It is a block diagram which shows the structure of the radio | wireless communications system by 1st embodiment of this invention. It is a figure which shows the state of transmission of each subpacket in slot # 1 and slot # 2. It is a flowchart of the process which transmits the information bit sequence of the transmission station in 1st embodiment, and the process which restore | restores the information bit sequence of a destination station. It is a flowchart which shows the process which demodulates by the data demodulation part by 1st embodiment. It is a flowchart of the process which decompress | restores an information bit sequence from the data demodulated soft decision value of the channel decoding part in 2nd embodiment. It is a conceptual diagram which shows an example of the cooperation protocol in the radio | wireless communications system which has 1R2H structure.

[First embodiment]
FIG. 1 is a block diagram showing a configuration of a wireless communication system 1 according to the first embodiment of the present invention. As shown in FIG. 1, a wireless communication system 1 includes a transmission station 11, a relay station 12, and a destination station 13 as communication devices, and has a 1R2H (1-Relay2-Hop) configuration using cooperative communication transmission. Have. In the wireless communication system 1, one slot of radio resources (time and frequency) is provided for transmission / reception from the transmission station 11 to the relay station 12 and transmission / reception from the transmission station 11 and the relay station 12 to the destination station 13. Assigned. In the wireless communication system 1, wireless communication is performed with two slots (slot # 1 and slot # 2) as one cycle.

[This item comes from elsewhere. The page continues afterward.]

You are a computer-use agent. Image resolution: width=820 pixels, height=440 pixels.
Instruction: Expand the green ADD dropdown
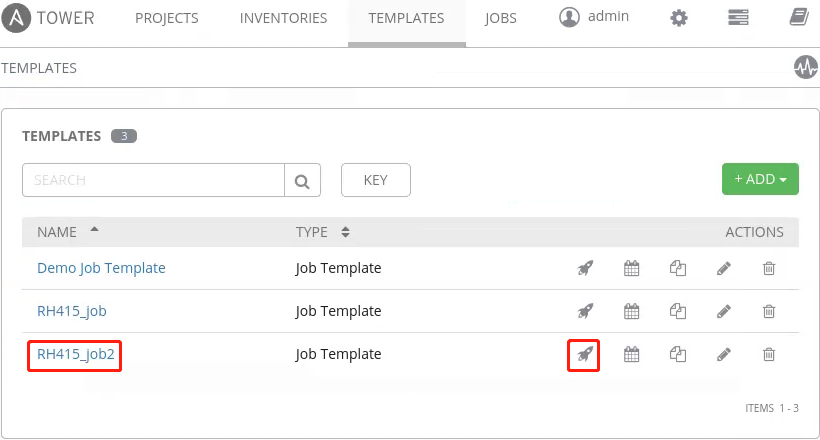pos(760,180)
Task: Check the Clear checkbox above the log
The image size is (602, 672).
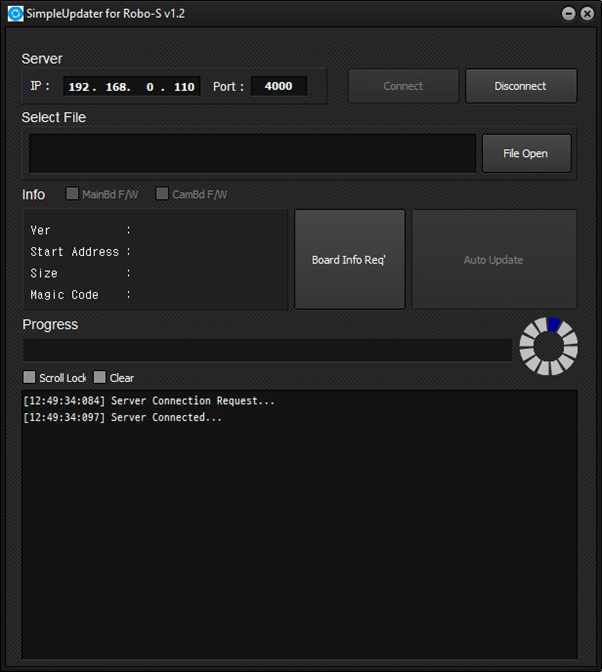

  The transmission station 11, the relay station 12, and the destination station 13 perform wireless communication using OFDM modulation. The transmission station 11 transmits an information bit string to be transmitted to the destination station 13. The relay station 12 relays and transmits the information bit string received from the transmission station 11 to the destination station 13. The destination station 13 receives information bit strings from the transmission station 11 and the relay station 12. Hereinafter, the radio | wireless communications system 1 at the time of applying AF method as a relay station forward system is demonstrated.

  The transmitting station 11 includes a channel encoding unit 111, a data modulation unit 112, a space-time encoding unit 113, a frequency-time conversion unit 114, and a passband conversion unit 115. An information bit string (information bit stream) transmitted to the destination station 13 is input to the channel encoding unit 111. The channel coding unit 111 performs error correction coding on the input information bit string, and converts the information bit string into coded bits. Channel encoding section 111 then outputs the obtained encoded bits.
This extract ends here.